Simple answer is that the tenancy of your plot and the membership of your site association and two separate things. Only they're not entirely separate.
On the one had there's the allotment tenancy, and the tenancy agreement will contain terms that say what you can and can't do, like you can't sunbathe naked, and you must paint your shed turquoise, and crucially it can contain a term that says you must be a member of the allotment association. You're also right that as a consequence of the Allotments Act 1922 as ammended by the Allotments Act 1950 you can't be given less than 12 months notice to quit. As it happens that's not important, what makes the difference is Section 146 Law of Property and the term of the agreement that deals with forfeiture.
Then on the other hand there's the membership of the allotment society, which is actually a contract for a service. Your membership will also be subject to terms such like you can't be a member if you don't have an allotment, or that you can be expelled from membership with five days notice if you bring the association into disrepute.
There's not actually any incompatibility. Say you insult the mayor infront of the television cameras at the opening of your new site toilet, that's probably enough to get you expelled from the association for bringing it into disrepute. Five days later you're not an association member any more, and so you are now in breach of a term of your tenancy agreement - but you are still a tenant. What the committee has to do now is forfeit your tenancy for breaching the term about being an association member - that's not a notice to quit.
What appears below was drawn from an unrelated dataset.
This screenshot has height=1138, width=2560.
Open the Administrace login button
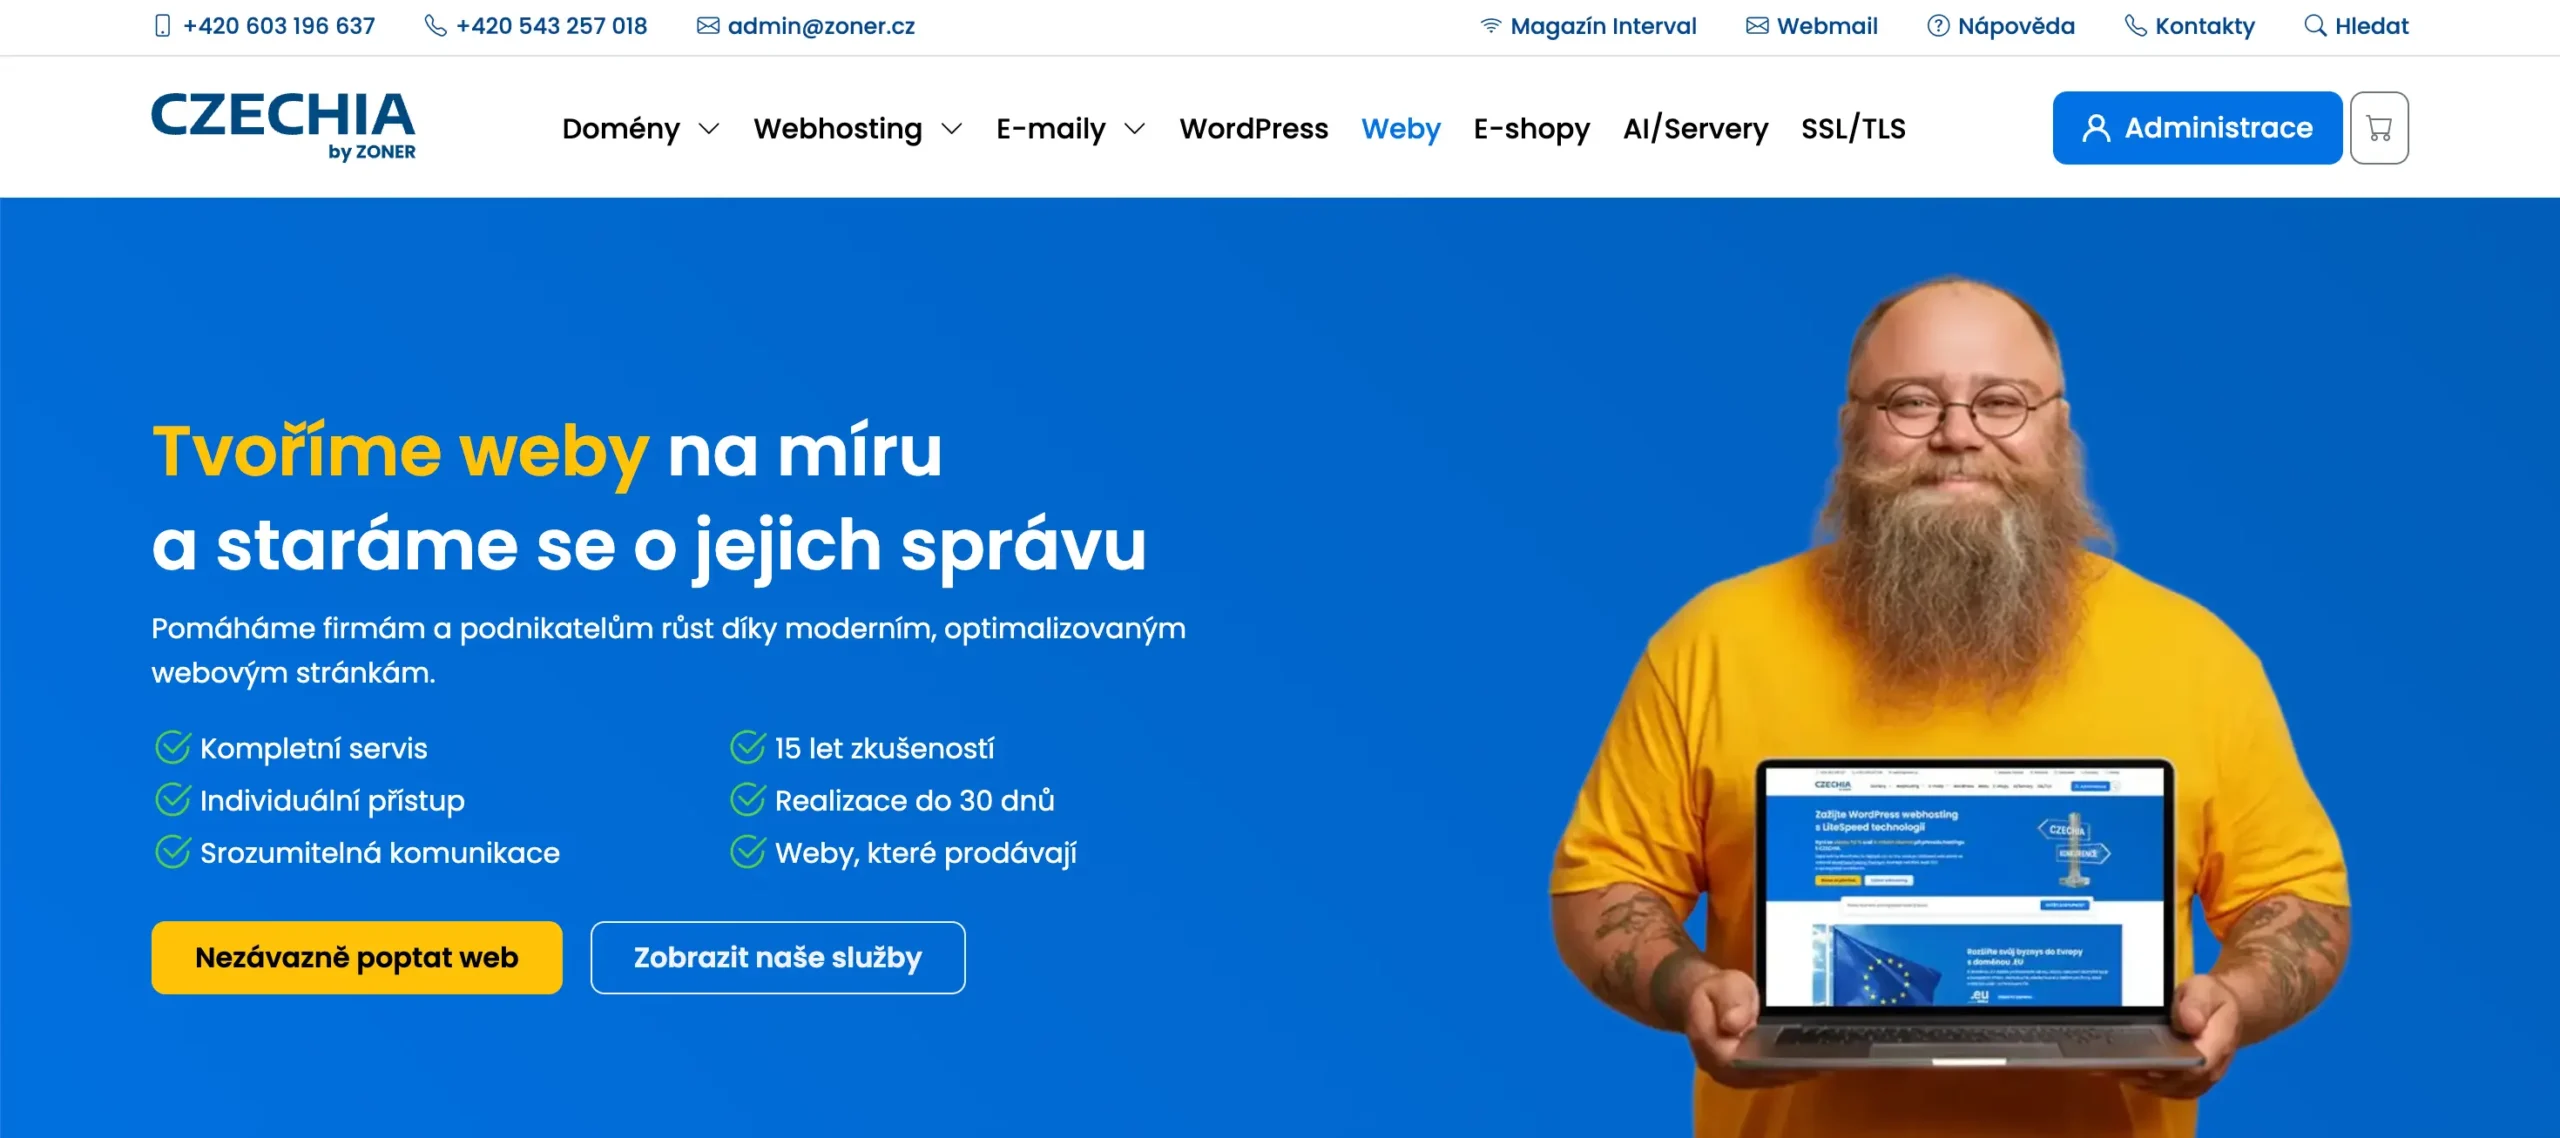(2197, 128)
The statutory procedure for forfeiture is that if you can't re-join the association then the committee can forfeit the tenancy immediately.
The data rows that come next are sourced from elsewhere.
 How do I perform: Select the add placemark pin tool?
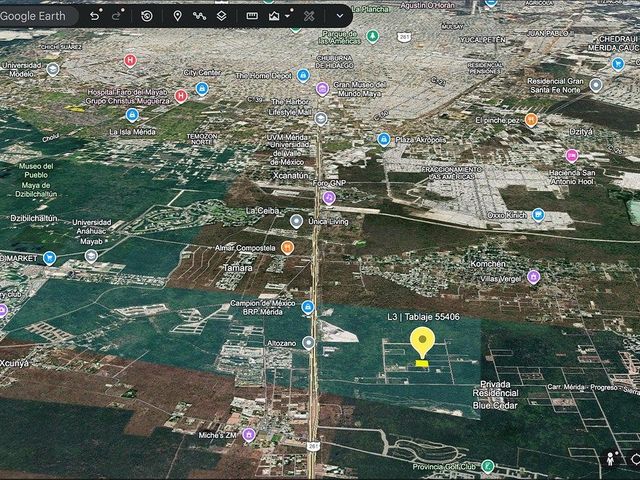click(x=178, y=16)
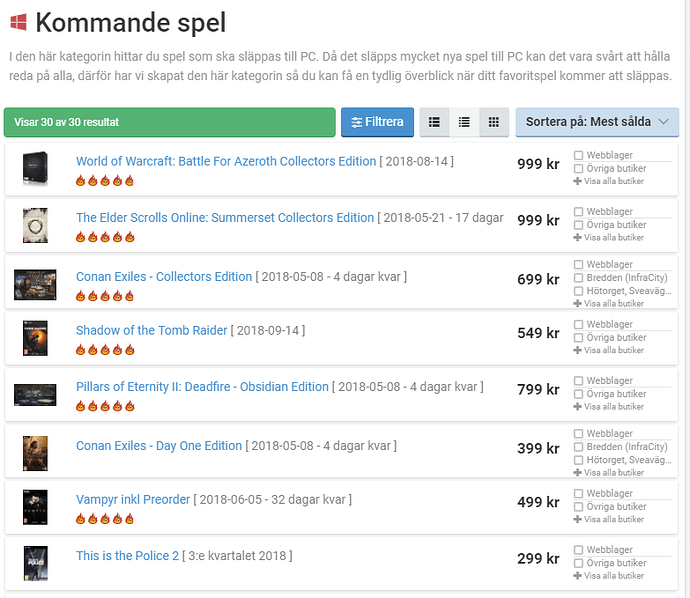Click the Visar 30 av 30 resultat bar
690x598 pixels.
coord(169,122)
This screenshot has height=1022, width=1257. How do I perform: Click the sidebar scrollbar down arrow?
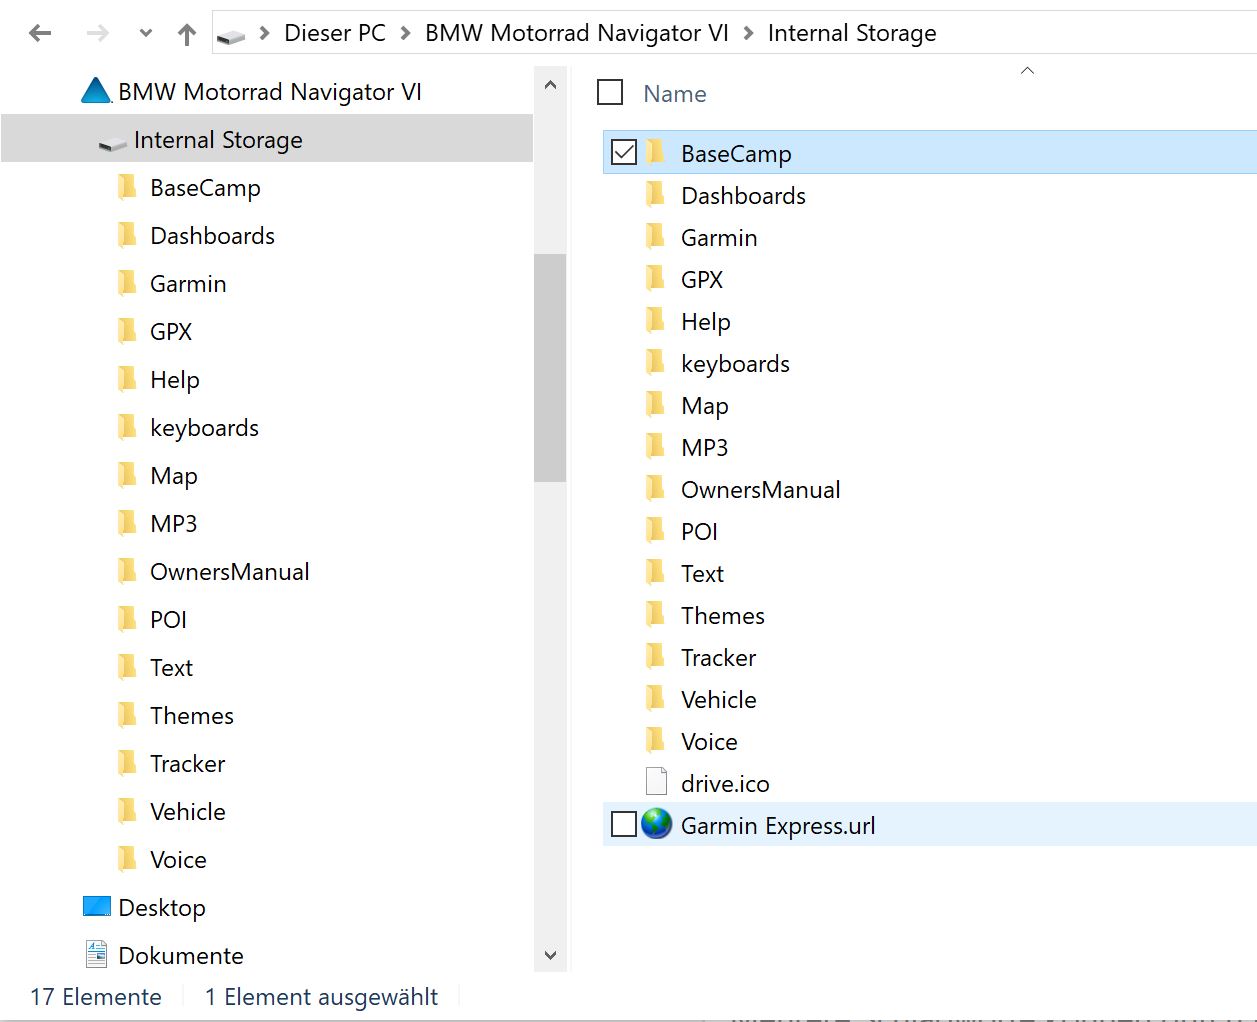[550, 955]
Forfeiture and Notice to Quit often get confused but they have absolutely nothing whatsoever to do with each other, except of course they both end the tenancy.
Forfeiture, which is governed by Section 146 Law of Property 1925, is where the tenancy is brought to an end because of some breach of a condition of tenancy.
Notice to Quit is a bit more subtle. Technically a lease is called a a term of years absolute. What that measn is that it actually runs for a definite fixed period. Any fixed period actually, not just a year, it could be a day or a thousand years, but it must be a definite fixed period. But it happens that when people want to lease land they don't always know how long they'll want it for, and so with a bit of legal smoke an mirrors the periodic tenancy was invented, and allotments are almost always let on an annual periodic tenancy. With a periodic tenany the lease is still for a definite fixed period, like a year for an allotment, but rather than terminating at the end of the year another year's tenancy is automatically appended - glued to the previous one with some special legal glue so that looking back you can't see the join! A Notice to Quit is the magic incantation that stops the periodic tenancy re-starting with a new period - and this is why when a Notice to Quit is served it must expire on either the last day of the period or what would be the first day of the next period, because it isn't actually bringing the tenancy to an end, it's just preventing it from starting up again automatically.
A bit complicated I know, but I've seen tenancy agreements that talk about serving a 30 day Notice to Quit for breaking the rules, and it's complete rubbish because what they actually have to say is a Notice of Forfeiture, and because the rule purports to allow the tenancy to be ended with a 30 day Notice to Quit the allotments acts say that's void, and because there is no implied common law right to forfeit a tenancy the landlord is stuffed.
Oh, as always, this is all IMHO and it could be completely wrong. Just saying.